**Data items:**

►

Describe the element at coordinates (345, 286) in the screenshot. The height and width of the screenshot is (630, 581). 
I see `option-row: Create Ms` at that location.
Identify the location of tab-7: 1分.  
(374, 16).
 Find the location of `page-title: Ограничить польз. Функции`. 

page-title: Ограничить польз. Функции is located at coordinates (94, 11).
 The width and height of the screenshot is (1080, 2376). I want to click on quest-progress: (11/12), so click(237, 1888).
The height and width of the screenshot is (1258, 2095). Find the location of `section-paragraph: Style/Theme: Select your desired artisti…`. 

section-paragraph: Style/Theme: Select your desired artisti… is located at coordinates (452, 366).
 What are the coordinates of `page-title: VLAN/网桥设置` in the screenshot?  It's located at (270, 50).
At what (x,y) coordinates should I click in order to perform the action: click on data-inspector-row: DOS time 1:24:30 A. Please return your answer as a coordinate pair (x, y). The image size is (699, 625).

◄

**Work order:**
Could you retype every one of the data items above word for word, keeping each line unchanged?

**Your response:**
Describe the element at coordinates (345, 286) in the screenshot. The height and width of the screenshot is (630, 581). 
I see `option-row: Create Ms` at that location.
Identify the location of tab-7: 1分.  
(374, 16).
 Find the location of `page-title: Ограничить польз. Функции`. 

page-title: Ограничить польз. Функции is located at coordinates (94, 11).
 The width and height of the screenshot is (1080, 2376). I want to click on quest-progress: (11/12), so click(237, 1888).
The height and width of the screenshot is (1258, 2095). Find the location of `section-paragraph: Style/Theme: Select your desired artisti…`. 

section-paragraph: Style/Theme: Select your desired artisti… is located at coordinates (452, 366).
 What are the coordinates of `page-title: VLAN/网桥设置` in the screenshot?  It's located at (270, 50).
At what (x,y) coordinates should I click in order to perform the action: click on data-inspector-row: DOS time 1:24:30 A. Please return your answer as a coordinate pair (x, y). The image size is (699, 625).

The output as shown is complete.